The events are sponsored by Emerson’s Alliance for Gays, Lesbians, and Everyone, Emerson Counseling and Psychological Services, Emerson Hip-Hop Society, Student Affairs, Student Engagement and Leadership, Student Success, and the Office of Housing and Residential Life.
Jordan said the month aims to promote diversity specifically at Emerson.
“We’re trying to create more spaces at Emerson that are diverse spaces and multicultural spaces,” she said.
Martinez organized the dance battle event that kicked off the month.
“The event was really successful within the hip-hop community. A lot of different groups came out from outside the college,” Martinez said. “However, Emerson—the student body who the event was advertised to and catered to and given discounts to and pandered to—did not show up to the event.”
The winners of the competition, Xavia Perkins and Ashton Lites, are part of the underground hip-hop scene. Martinez said two Emerson students attended the event aside from those working it.
The next event is Social Justice Academy: Hip-Hop Artivism, scheduled for April 19 in the Bill Bordy Theater. The annual event provides students with social justice training.
“It’s about action and activism,” Jordan said. “It’s about seeing structure and us challenging those structures and looking for ways to be impactful in movements.”
The event includes a dance workshop led by campus Chaplain Harrison Blum, along with a panel about artivism moderated by faculty member Jabari Asim, and a movement building workshop, Jordan said.
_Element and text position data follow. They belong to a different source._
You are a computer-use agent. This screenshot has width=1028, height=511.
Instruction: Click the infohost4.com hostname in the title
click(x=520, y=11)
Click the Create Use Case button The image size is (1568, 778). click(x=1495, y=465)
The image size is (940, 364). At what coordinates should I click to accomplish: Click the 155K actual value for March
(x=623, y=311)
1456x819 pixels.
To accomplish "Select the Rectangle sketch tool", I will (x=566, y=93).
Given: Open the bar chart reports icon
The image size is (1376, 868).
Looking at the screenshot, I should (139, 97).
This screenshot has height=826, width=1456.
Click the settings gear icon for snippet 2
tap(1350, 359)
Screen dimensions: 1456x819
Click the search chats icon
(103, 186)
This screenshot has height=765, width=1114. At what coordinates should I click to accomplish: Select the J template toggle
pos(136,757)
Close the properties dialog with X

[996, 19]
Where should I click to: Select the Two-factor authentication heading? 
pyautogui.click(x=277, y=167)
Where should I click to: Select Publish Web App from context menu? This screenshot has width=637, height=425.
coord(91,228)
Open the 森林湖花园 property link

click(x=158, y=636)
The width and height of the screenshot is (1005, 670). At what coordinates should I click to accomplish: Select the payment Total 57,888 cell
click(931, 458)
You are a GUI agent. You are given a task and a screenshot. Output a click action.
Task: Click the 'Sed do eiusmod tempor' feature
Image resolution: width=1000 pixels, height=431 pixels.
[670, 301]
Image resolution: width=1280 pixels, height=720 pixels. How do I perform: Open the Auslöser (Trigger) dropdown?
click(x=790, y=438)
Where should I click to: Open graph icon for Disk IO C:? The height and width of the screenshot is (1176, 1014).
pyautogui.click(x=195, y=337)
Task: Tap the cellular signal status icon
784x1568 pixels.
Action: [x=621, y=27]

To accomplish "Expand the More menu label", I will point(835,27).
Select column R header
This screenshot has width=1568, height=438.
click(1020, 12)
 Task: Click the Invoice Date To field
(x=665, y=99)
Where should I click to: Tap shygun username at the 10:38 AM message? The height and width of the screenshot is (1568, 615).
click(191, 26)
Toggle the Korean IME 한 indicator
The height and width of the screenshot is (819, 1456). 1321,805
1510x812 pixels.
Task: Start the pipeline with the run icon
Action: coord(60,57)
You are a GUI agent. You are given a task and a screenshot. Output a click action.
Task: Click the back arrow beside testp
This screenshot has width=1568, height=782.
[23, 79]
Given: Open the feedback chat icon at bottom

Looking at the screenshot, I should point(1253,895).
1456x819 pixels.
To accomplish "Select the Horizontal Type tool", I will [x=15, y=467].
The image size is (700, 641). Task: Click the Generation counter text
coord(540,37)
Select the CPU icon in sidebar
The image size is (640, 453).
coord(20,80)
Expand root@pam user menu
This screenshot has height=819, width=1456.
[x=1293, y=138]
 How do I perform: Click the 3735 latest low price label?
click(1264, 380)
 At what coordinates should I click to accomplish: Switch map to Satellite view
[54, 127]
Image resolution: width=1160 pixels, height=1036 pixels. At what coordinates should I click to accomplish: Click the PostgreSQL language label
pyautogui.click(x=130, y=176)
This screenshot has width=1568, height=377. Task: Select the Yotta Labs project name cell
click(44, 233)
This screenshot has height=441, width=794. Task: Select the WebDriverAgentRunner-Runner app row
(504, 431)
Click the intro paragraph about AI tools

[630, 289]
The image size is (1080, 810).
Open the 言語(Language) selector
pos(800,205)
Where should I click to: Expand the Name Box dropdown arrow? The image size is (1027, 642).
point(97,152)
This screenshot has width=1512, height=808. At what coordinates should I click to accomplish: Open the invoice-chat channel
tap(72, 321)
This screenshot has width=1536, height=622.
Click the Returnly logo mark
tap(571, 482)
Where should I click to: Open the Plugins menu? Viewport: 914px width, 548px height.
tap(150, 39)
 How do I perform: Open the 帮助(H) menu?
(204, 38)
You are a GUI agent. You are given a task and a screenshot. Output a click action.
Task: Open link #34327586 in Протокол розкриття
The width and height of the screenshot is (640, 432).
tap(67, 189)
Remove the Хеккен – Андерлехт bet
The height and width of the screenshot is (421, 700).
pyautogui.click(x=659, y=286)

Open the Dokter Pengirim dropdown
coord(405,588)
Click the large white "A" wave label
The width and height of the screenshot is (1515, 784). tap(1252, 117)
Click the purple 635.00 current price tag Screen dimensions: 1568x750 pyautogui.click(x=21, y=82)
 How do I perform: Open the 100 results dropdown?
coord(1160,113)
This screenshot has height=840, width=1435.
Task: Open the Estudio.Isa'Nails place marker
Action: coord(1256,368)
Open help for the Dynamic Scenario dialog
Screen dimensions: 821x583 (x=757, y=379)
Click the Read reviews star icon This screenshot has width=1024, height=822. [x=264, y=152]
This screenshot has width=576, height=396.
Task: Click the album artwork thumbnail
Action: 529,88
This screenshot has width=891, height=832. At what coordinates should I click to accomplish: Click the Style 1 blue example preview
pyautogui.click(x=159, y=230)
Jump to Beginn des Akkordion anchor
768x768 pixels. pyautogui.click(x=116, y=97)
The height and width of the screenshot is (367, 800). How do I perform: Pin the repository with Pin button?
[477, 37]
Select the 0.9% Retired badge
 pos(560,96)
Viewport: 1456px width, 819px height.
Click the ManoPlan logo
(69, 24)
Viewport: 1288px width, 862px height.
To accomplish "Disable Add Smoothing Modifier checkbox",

Following the Social Justice Academy, Hip-Hop Month will host two film screenings at the Bright Family Screening room. The first film, “I Gotta Have It,” is a full-length documentary about Boston hip-hop artist Edo.G. It will be shown on April 21. The second screening on April 23 includes a first look at documentary “Digging for Weldon Irvine.” Excerpts from the film will be on display accompanied by music, art, and photographs.
Justice Harrison, president of Emerson Hip-Hop Society, said he hopes the month inspires inclusivity at the college.
“I think it’s a really powerful and important thing at a college that feels oftentimes very separate from the rest of the world,” Harrison said. “Hip-hop is such a multi-disciplinary space. You have people who dance, people who do art, people who rap, and being able to bring all these people together into a cohesive space, especially in a space that’s not super great for marginalized people, is important.”
Jordan said she hopes to make Emerson Hip-Hop Month an annual function.
“It’s not a one-and-done situation,” she said. “When you’re looking to impact a culture and change a culture, we certainly can’t do this one time.”